7/10
Fine work from the Shermans, and some other good stuff too
2 July 2019
I loved this movie when I was eight, and a re-viewing of the 172-minute roadshow version on DVD reveals it to be a pleasant, tuneful, middle-of-the-road Disney effort that showed up at an unfortunate moment (when too many big musicals were clogging the market). Based on a hit Broadway play from ten years earlier, it's a leisurely--maybe a little too leisurely--look at the Biddles of Philadelphia during the runup to America's entry into the First World War, and the rather overlong romance of Cordelia Drexel Biddle and Angier Duke. Since they're played by a young Lesley Anne Warren and John Davidson, they're at least nice to look at and listen to, and there are some other standouts in the cast as well. As bickering representatives of both families, Gladys Cooper and Geraldine Page share a duet, "There Are Those," with lyrics worthy of Cole Porter--"posing cozy on their rosy status quos." Tommy Steele has a couple of energetic numbers and isn't as relentlessly hyper as he is in "Half a Sixpence" or "Finian's Rainbow," and Greer Garson, in the uninteresting mom's role, is warm and elegant. It's a sumptuous production, costing $10 million in 1967 dollars, and the costumes, sets, and cinematography are knock-your-eye-out. (The "Detroit" montage sequence is particularly luscious.) The Sherman Brothers are working at the same high level they brought to "Mary Poppins," and a couple of numbers, "It Won't Be Long Till Christmas" and MacMurray's "What's Wrong With That?" reprise, are really pretty deep and touching about family relationships and letting go of the kids, not something you'd expect from a big Disney musical.

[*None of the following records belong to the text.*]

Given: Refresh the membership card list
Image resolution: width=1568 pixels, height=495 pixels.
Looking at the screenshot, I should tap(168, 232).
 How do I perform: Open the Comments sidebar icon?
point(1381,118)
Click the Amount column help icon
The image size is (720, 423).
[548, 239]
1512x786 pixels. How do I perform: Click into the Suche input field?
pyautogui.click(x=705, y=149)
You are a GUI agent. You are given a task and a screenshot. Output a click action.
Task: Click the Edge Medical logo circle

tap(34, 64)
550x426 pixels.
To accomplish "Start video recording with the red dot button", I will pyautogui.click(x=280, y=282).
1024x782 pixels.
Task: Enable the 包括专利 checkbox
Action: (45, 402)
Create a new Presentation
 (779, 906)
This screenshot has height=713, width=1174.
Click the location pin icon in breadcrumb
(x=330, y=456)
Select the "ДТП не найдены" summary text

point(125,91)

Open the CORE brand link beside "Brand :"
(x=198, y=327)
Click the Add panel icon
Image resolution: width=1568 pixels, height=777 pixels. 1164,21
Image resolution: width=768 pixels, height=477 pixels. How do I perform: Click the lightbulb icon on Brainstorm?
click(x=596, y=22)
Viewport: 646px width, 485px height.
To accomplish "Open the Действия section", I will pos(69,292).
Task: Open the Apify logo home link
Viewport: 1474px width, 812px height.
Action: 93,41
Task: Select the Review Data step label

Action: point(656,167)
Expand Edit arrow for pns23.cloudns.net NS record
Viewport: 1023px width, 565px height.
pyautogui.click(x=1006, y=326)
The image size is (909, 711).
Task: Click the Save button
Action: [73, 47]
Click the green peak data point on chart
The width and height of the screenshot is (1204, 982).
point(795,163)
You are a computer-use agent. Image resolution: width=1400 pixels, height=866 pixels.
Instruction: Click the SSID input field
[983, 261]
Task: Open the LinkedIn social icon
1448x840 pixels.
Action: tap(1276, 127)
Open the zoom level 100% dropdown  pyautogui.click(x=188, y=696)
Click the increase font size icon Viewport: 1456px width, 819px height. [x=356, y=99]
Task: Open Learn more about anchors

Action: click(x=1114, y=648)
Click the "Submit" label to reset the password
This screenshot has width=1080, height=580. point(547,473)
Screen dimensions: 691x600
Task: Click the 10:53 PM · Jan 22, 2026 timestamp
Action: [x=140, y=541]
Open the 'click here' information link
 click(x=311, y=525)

MacMurray's character is more than a little annoying and one-note, and AJ Carothers' screenplay is trite, and there's no dramaturgical reason this thing has to run on for nearly three hours. Nevertheless, to me it's comfort food, a lavish relic from the last gasp of Hollywood's studio system, and far less of a misfire than some other enormous '60s musicals that helped kill off the genre for decades.